Hanyer Luis Mosquera Córdoba (born January 15, 1987) is a Colombian footballer who currently plays for Cúcuta Deportivo.

Career
Mosquera began his youth career with Centauros Villavicencio and made his first team debut with the club in 2006. After two seasons with Centauros he signed with Primera A club  Deportes Quindío and remained at the club until 2010. Mosquera quickly established himself as a first team starter for Quindío. For the second half of the 2010 season he was loaned to La Equidad. Mosquera continued as a regular starter for his new club and also played for La Equidad in the 2011 Copa Sudamericana.
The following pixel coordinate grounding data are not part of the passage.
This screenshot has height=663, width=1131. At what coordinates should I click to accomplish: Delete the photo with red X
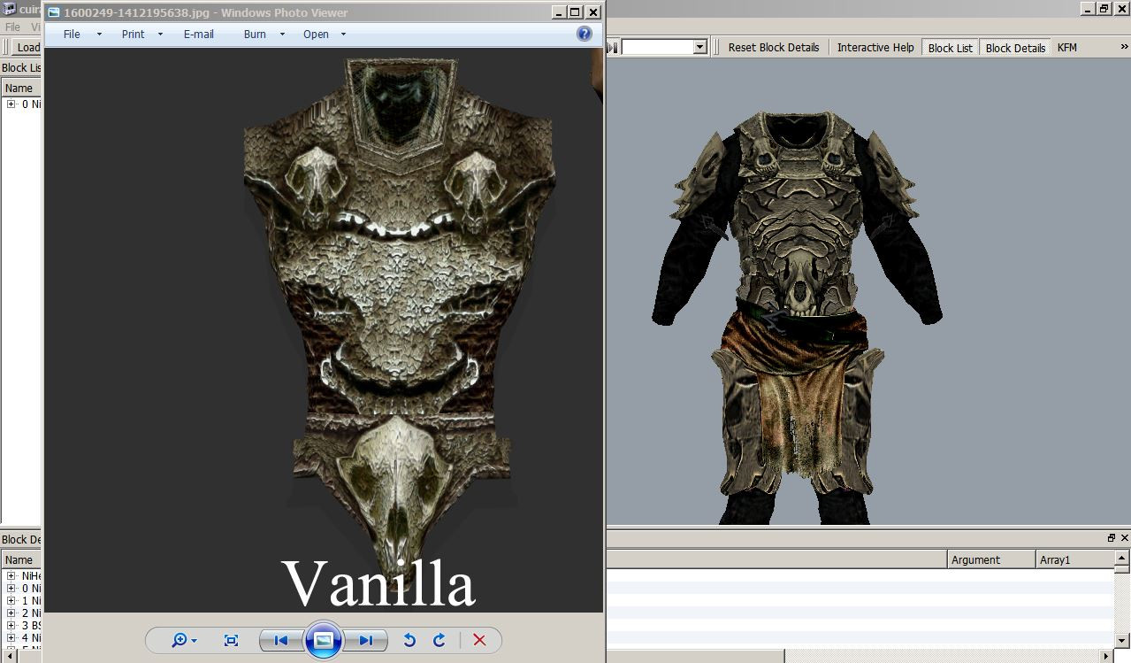pyautogui.click(x=479, y=640)
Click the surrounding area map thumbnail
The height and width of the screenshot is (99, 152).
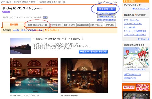click(136, 57)
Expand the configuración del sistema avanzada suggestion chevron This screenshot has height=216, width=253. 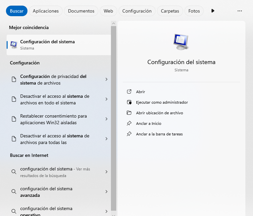tap(106, 192)
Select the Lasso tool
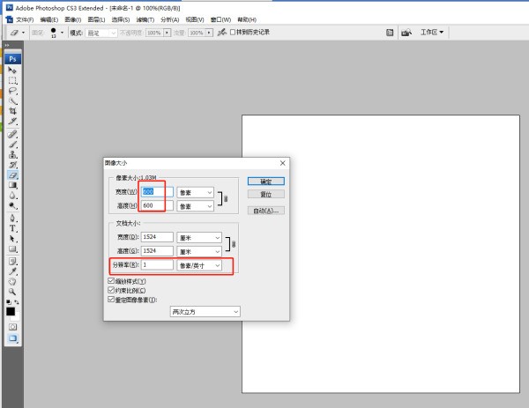 pos(12,91)
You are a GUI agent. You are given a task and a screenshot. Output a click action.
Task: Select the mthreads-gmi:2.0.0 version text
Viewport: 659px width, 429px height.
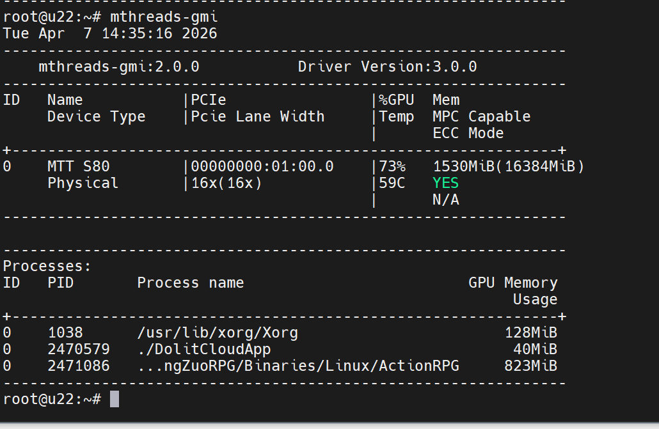[119, 66]
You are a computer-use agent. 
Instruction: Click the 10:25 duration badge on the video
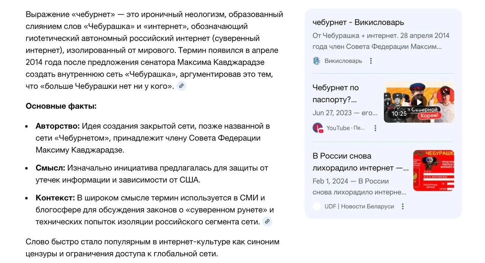(399, 113)
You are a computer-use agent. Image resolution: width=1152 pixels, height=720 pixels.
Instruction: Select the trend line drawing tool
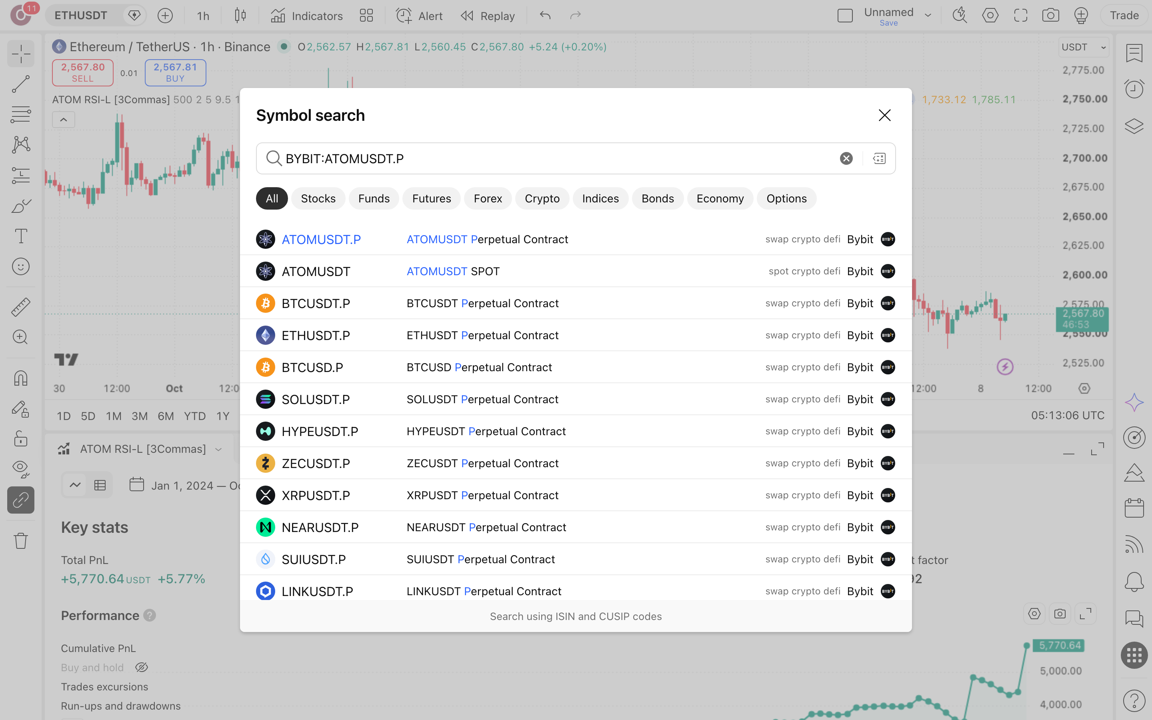click(20, 84)
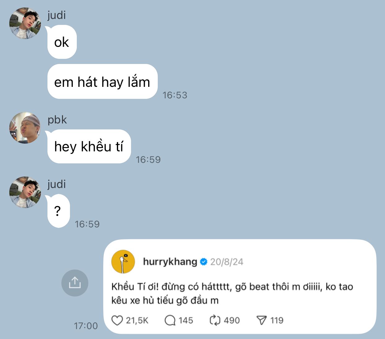Click the 21,5K likes count
The height and width of the screenshot is (339, 385).
(137, 320)
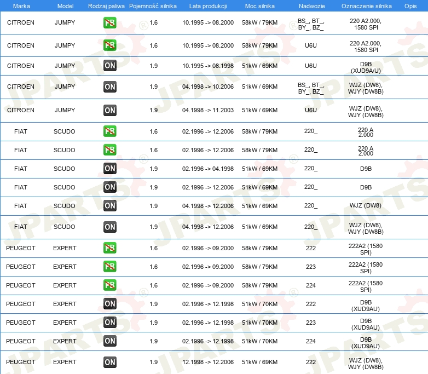Click the PB petrol icon for Citroen Jumpy with U6U body
The height and width of the screenshot is (374, 428).
coord(110,45)
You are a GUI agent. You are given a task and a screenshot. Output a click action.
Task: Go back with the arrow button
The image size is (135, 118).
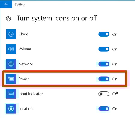(x=6, y=4)
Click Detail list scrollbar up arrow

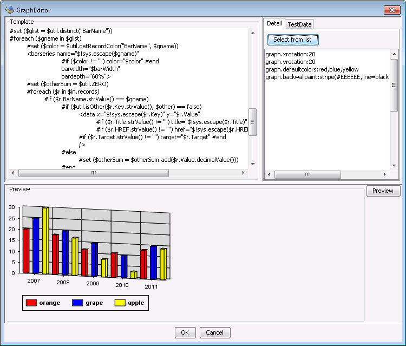(x=394, y=54)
On August 19, 2011 he helped lead his club to a 2-0 victory over Peru's Juan Aurich, scoring the game's opening goal in the Copa Sudamericana match.

In January 2012 it was reported that Mosquera was close to signing with top Colombian club Millonarios, however Mosquera decided against the offer and began negotiating to join a club in Major League Soccer (MLS). The Portland Timbers of MLS announced the signing of Mosquera on January 17, 2012.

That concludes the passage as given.